Records provided:
■ ■ ■ ■

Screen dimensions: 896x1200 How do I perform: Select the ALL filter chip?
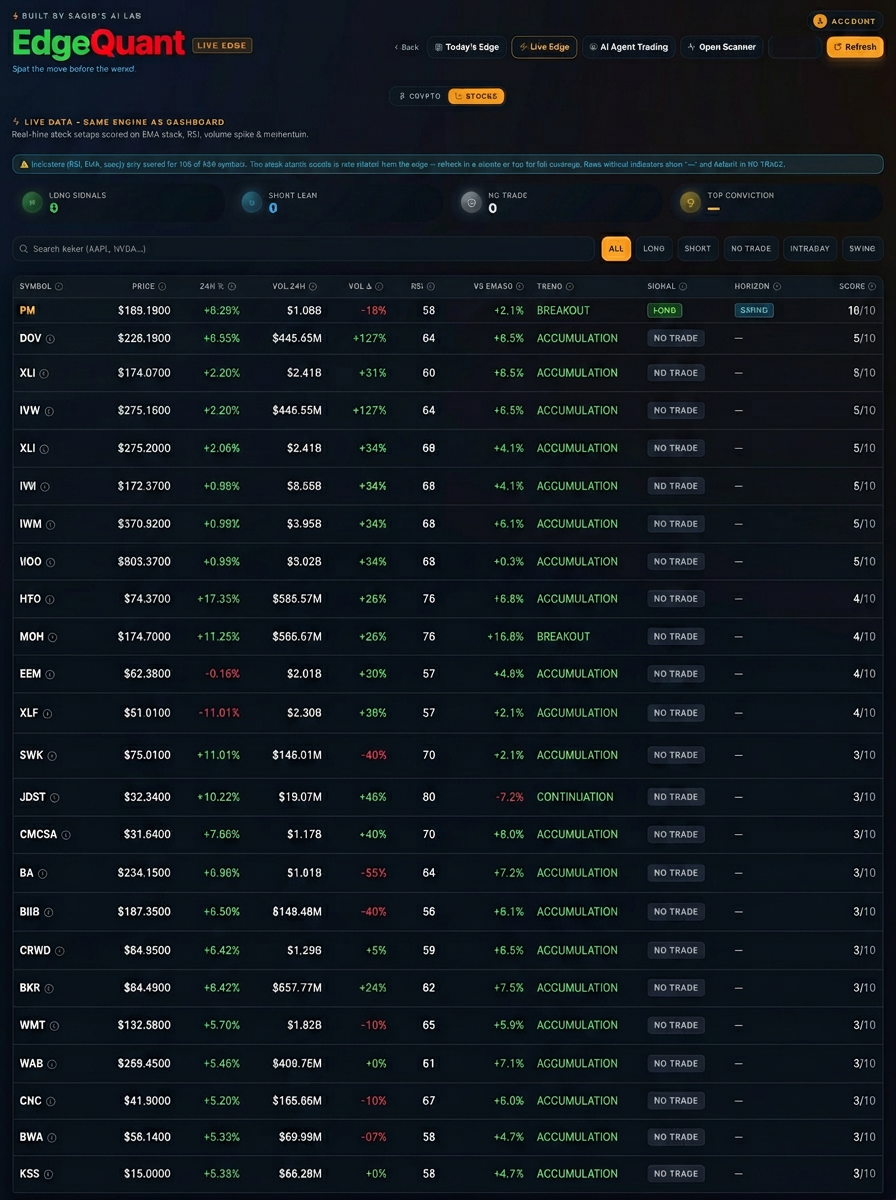point(616,249)
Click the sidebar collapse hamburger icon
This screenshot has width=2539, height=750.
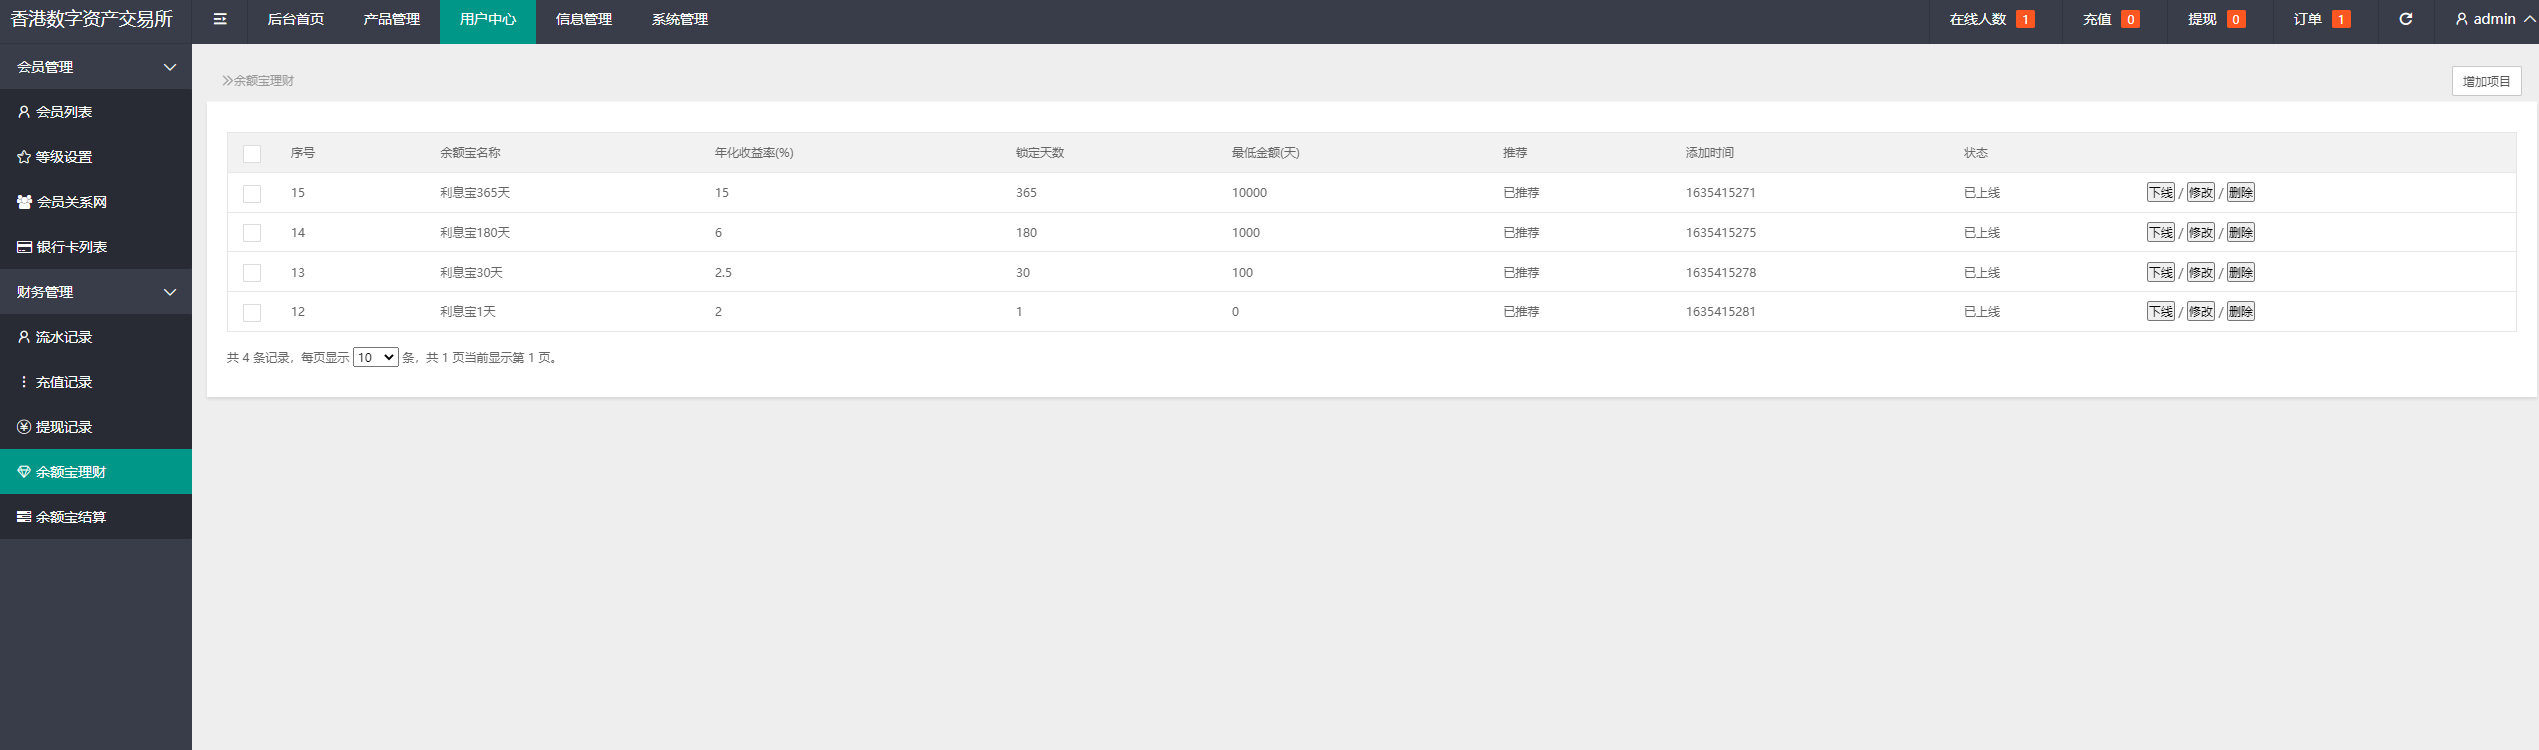(x=220, y=19)
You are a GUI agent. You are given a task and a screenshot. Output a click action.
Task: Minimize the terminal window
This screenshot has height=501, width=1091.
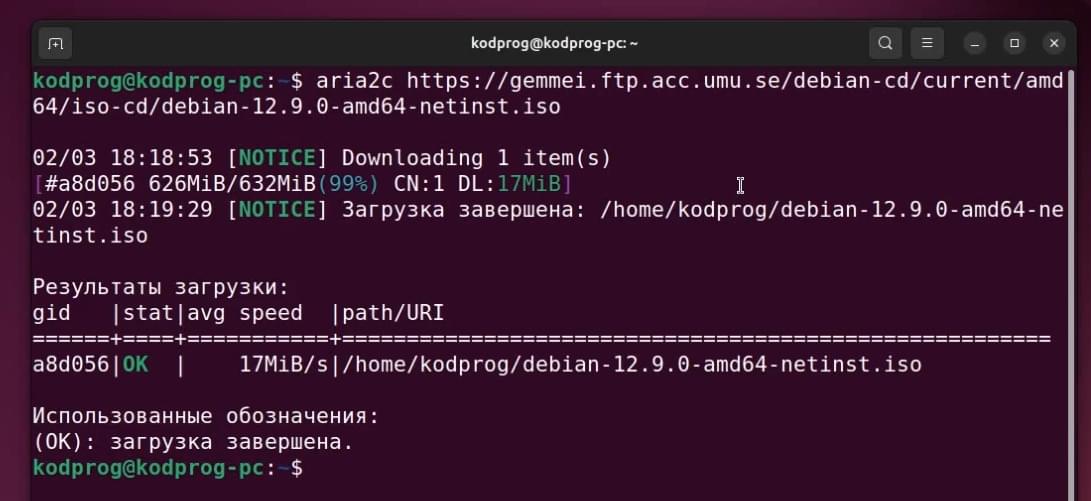[975, 44]
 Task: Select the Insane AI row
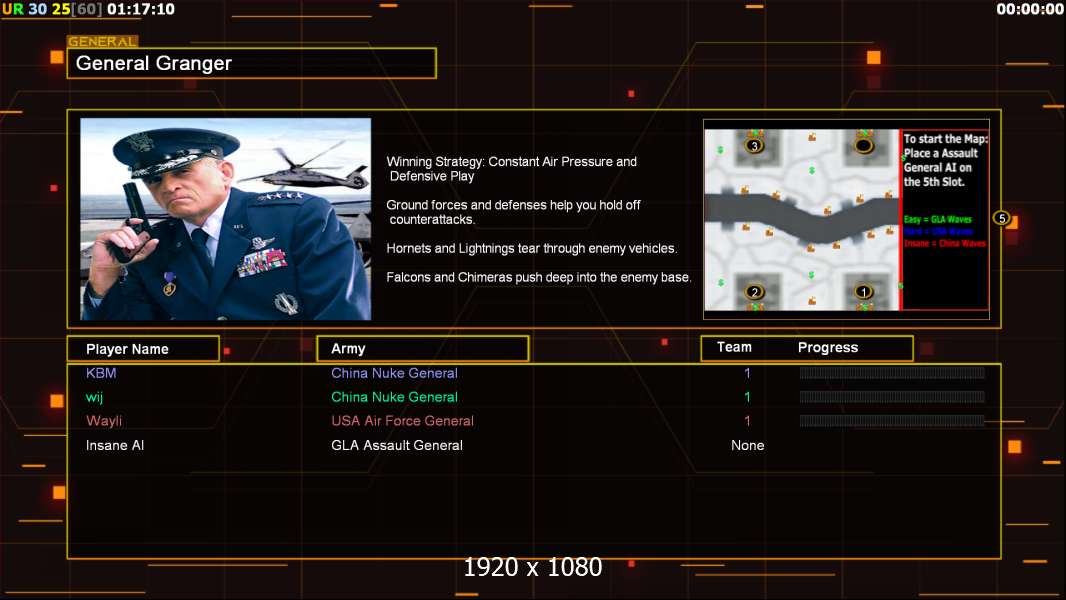(x=534, y=446)
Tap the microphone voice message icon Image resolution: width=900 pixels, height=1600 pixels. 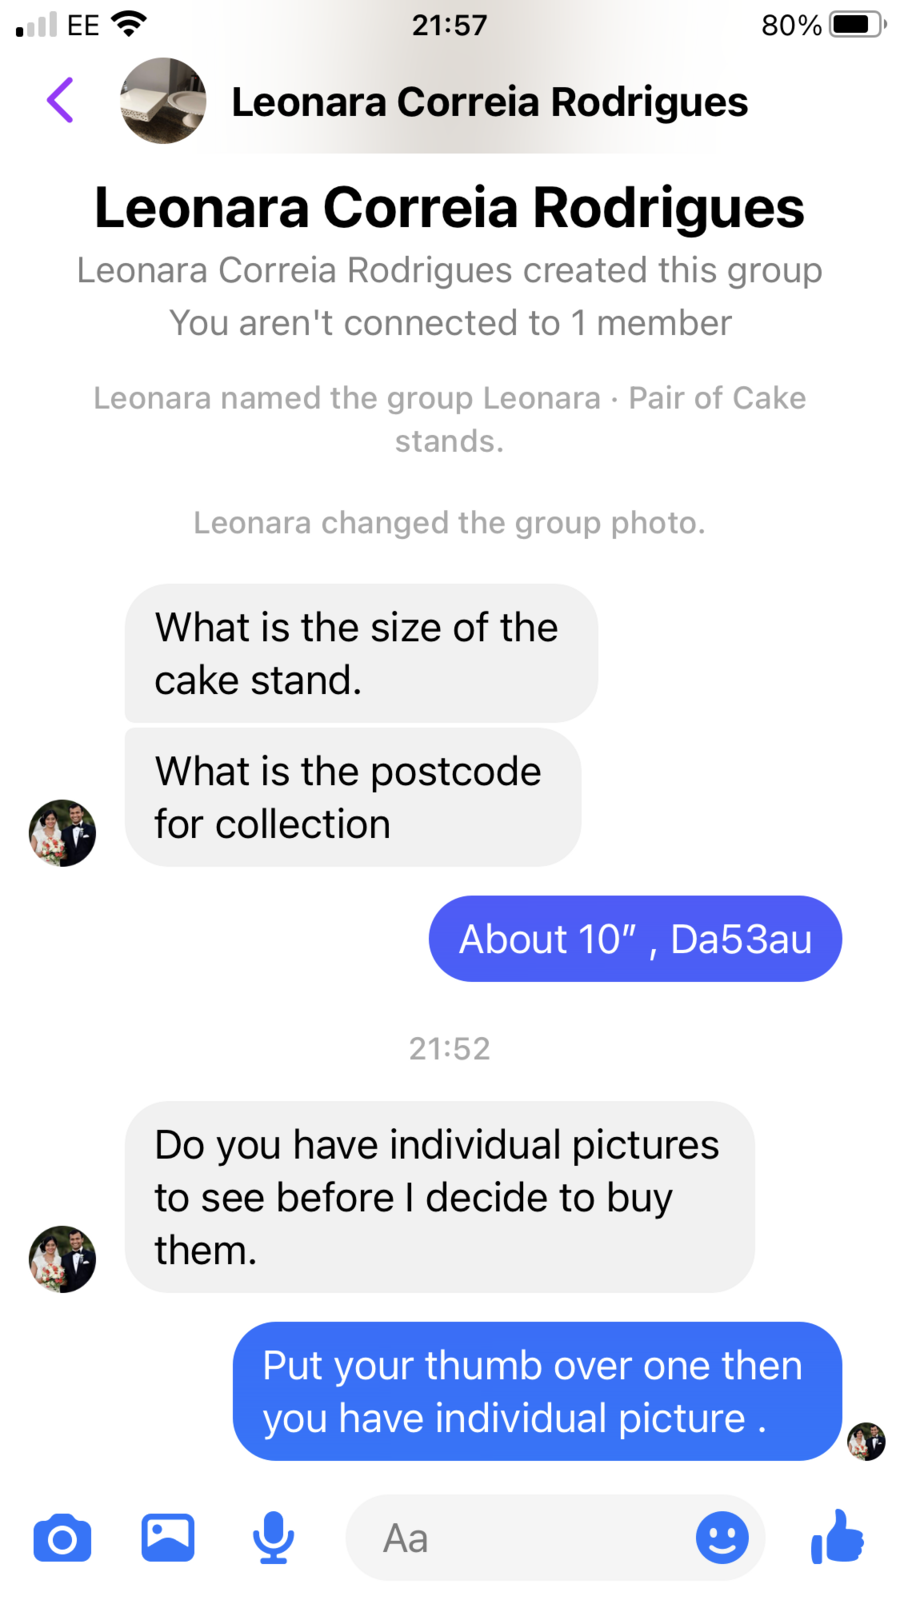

■ ■ ■ ■

What this task involves: Please give all of the records again with every "screenshot" switched to "screen capture", leaving everything else unchanged and the pictures out.

Solution for this task:
Screen dimensions: 896x1200 How do I perform: Select the ALL filter chip?
point(616,249)
Click the sidebar collapse hamburger icon
This screen capture has width=2539, height=750.
(x=220, y=19)
You are a GUI agent. You are given a task and a screen capture. Output a click action.
Task: Minimize the terminal window
This screen capture has height=501, width=1091.
[975, 44]
 Task: Select the Insane AI row
(x=534, y=446)
Tap the microphone voice message icon Image resolution: width=900 pixels, height=1600 pixels. 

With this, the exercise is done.